**EXCERPTED TEXT:**
Joint technology development planned between them

Skyera Inc. and Western Digital Corp. announced that Skyera has received strategic funding from Western Digital Capital as part of its recently announced Series B round of financing.

Western Digital Capital co-invested in the $51 million round as an extension of the strategic relationship between the two companies that also includes joint technology development. It had previously funded Skyera as its initial outside investor.

"The backing of Western Digital has enabled us to ramp our business across marketing, sales and engineering which has been instrumental in creating the industry’s most innovative solid-state solution," said Radoslav Danilak, CEO of Skyera. "With our skyHawk family of enterprise solid-state storage systems we are witnessing the next era of solid-state storage and I strongly believe that having a close working relationship with Western Digital, the world’s top disk drive vendor, is invaluable as we set out to reshape the storage landscape."

"One of our primary goals in developing strategic relationships with technology innovators in the broader storage ecosystem is to enable customers to develop highly optimized storage solutions that meet their changing data management needs," said Steve Milligan, president and CEO, Western Digital. "We see companies like Skyera as offering a dramatic improvement over traditional approaches to emerging storage challenges. We will continue to support innovation by collaborating with customers and partners, and investing in companies who are addressing today’s most exciting storage opportunities."

Skyera’s skyHawk series of enterprise solid-state storage systems, priced at less than $3 per gigabyte, mark the first time that the latest generation 19/20nm solid-state technology can be used as a direct replacement for traditional enterprise HDD-based systems.

Skyera’s skyHawk solid-state solution has received industry acclaim as a visionary and innovative product, substantiating its approach to mainstream enterprise solid-state storage. Its SEOS solid-state OS combines hardware, storage and data management into a unified solution that provides performance, cost and power consumption attributes.

**INFORMATION:**
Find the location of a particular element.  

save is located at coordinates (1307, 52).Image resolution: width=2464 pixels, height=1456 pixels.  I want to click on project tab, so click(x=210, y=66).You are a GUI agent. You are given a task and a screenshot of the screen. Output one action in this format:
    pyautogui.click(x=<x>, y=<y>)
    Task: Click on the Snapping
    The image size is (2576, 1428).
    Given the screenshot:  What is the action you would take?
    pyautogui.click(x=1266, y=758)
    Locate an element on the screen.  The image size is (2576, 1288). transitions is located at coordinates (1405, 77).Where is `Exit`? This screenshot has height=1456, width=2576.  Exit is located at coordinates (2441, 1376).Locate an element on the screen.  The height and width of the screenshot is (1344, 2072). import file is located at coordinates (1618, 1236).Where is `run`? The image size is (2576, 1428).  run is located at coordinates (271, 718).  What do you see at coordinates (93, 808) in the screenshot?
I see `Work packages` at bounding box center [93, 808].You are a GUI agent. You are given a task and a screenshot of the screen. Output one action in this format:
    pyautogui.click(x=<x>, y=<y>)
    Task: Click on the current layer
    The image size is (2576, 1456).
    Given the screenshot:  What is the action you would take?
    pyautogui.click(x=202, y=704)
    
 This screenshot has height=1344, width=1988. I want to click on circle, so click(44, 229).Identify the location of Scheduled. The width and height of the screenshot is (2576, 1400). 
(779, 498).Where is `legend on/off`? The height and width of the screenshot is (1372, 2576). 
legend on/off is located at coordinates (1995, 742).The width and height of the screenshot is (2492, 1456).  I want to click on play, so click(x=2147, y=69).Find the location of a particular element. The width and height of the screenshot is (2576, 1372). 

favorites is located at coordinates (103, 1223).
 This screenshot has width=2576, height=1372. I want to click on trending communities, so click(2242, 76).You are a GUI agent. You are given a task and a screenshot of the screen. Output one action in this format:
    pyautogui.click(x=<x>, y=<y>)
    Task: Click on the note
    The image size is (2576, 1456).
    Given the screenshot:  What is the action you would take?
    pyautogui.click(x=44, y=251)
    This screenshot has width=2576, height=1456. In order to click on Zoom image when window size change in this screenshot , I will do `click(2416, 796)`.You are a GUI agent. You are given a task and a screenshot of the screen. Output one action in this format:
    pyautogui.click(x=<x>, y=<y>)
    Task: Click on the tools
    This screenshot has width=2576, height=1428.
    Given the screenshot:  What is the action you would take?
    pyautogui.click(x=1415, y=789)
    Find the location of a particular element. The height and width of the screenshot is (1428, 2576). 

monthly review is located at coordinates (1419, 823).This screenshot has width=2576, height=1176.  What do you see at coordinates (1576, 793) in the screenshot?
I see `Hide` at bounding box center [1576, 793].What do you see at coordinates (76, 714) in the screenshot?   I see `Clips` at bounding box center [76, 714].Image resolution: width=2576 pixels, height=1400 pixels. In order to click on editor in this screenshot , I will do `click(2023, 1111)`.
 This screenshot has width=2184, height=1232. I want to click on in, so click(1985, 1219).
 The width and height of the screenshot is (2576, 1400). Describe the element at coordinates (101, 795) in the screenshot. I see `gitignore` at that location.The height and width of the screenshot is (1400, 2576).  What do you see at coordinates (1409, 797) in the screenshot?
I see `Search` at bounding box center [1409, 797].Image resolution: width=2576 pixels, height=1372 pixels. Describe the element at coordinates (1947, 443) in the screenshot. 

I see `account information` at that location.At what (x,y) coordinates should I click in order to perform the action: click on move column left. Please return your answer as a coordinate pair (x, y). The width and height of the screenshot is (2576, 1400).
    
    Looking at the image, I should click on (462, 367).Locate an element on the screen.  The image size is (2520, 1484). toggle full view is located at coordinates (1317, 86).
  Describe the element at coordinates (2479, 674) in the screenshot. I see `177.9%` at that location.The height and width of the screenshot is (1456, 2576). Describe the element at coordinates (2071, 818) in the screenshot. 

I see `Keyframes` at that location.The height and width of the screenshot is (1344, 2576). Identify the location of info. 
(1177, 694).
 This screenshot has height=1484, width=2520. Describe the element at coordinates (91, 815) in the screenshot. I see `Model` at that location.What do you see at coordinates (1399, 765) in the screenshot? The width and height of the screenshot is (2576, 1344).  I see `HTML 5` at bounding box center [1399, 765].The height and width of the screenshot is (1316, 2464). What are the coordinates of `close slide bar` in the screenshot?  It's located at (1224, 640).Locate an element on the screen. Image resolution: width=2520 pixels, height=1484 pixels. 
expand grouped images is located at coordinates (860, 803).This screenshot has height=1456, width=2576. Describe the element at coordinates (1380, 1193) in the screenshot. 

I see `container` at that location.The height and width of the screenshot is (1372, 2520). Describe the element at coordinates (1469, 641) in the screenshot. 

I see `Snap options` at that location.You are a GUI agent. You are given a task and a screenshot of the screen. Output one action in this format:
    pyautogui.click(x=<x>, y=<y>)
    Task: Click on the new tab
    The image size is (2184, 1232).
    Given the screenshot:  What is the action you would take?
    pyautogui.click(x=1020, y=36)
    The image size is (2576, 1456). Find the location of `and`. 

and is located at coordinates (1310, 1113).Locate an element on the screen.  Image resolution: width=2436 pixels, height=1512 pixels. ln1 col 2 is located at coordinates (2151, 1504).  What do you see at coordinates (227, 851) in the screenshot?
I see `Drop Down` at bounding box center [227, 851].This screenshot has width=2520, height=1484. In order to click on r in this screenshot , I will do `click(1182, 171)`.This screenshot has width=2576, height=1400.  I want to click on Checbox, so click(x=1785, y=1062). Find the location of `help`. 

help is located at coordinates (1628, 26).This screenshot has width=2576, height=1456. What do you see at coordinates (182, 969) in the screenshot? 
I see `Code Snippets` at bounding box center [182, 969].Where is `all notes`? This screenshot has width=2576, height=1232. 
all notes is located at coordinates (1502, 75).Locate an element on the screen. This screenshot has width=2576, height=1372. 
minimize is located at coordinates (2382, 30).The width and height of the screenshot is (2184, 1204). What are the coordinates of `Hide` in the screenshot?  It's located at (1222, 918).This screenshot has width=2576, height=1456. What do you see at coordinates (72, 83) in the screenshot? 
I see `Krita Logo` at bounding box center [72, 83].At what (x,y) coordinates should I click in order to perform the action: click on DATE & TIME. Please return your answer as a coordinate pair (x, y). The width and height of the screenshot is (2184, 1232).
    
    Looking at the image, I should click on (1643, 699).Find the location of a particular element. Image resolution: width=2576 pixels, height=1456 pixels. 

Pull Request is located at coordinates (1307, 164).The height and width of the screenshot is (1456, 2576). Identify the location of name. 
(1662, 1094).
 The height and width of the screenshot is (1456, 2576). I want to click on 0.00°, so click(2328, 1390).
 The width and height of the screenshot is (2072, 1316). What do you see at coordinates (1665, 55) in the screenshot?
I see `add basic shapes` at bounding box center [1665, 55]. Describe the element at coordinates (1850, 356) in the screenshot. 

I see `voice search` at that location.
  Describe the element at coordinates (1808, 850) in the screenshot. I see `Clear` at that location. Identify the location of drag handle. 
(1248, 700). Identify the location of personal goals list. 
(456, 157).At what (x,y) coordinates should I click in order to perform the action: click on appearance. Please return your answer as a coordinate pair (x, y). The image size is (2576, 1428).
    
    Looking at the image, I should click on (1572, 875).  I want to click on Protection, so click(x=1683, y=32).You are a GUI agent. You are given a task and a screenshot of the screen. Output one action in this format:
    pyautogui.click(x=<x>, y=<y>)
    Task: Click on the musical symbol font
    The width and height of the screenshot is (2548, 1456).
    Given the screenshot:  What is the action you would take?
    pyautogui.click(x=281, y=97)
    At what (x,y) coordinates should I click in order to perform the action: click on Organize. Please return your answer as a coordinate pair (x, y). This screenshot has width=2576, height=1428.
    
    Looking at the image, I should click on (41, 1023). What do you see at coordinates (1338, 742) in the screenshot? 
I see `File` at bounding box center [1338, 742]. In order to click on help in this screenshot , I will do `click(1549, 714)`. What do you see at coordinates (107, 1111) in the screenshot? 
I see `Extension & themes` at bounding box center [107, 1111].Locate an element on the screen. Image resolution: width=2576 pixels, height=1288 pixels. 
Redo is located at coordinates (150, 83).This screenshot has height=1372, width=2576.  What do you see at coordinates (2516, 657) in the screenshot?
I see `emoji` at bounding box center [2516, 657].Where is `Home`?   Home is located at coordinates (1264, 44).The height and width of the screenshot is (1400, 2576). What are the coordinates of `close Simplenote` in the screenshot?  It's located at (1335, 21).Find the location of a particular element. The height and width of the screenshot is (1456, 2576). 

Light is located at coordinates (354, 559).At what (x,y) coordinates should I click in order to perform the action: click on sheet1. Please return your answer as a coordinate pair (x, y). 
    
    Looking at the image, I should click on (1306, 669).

**TO DO:**
[A] In the Skyera funding article, which business areas does Radoslav Danilak say Western Digital's backing let Skyera ramp?
[B] Continue the Skyera funding article from its final sentence.

**RESPONSES BY ITEM NUMBER:**
[A] Marketing, sales and engineering.

[B]
Comments

Does WD believe that its core business, the manufacturing of HDDs, does not have a bright future and consequently is searching to invest into activities having more future?

The first sign of this new strategy of CEO Steve Milligan - former CEO John Coyne focused on HDD only - was the acquisition of SiliconSystems in SSDs competing with HDDs, in 2009, and more recently Arkeia in backup software for SMBs, at the beginning of this year.

All the other significant acquisitions of WD since 2003 were directly in relation with its HDD business (Komag in disk media in 2007, Hoya Magnetic Media Operations in sputtering operations in 2010, and HDD competitor HGST in 2010.)

Skyera is among the start-ups in all-SSD storage subsystems. Putting some money into this young firm is a way to get a customer for WD's own SSDs and maybe also a way for the HDD maker to put a foot in the fast growing sector of solid-state storage systems. But note that another huge investor into Skyera is Dell, being one of the last storage giant that does not offer currently any all-SSD storage subsystems.

On its side, WD's competitor Seagate enlarged its portfolio with backup solutions from EVault, with external storage systems following the acquisition of LaCie, and invested in DensBits Technologies in flash technology and Virident in PCIe SSDs.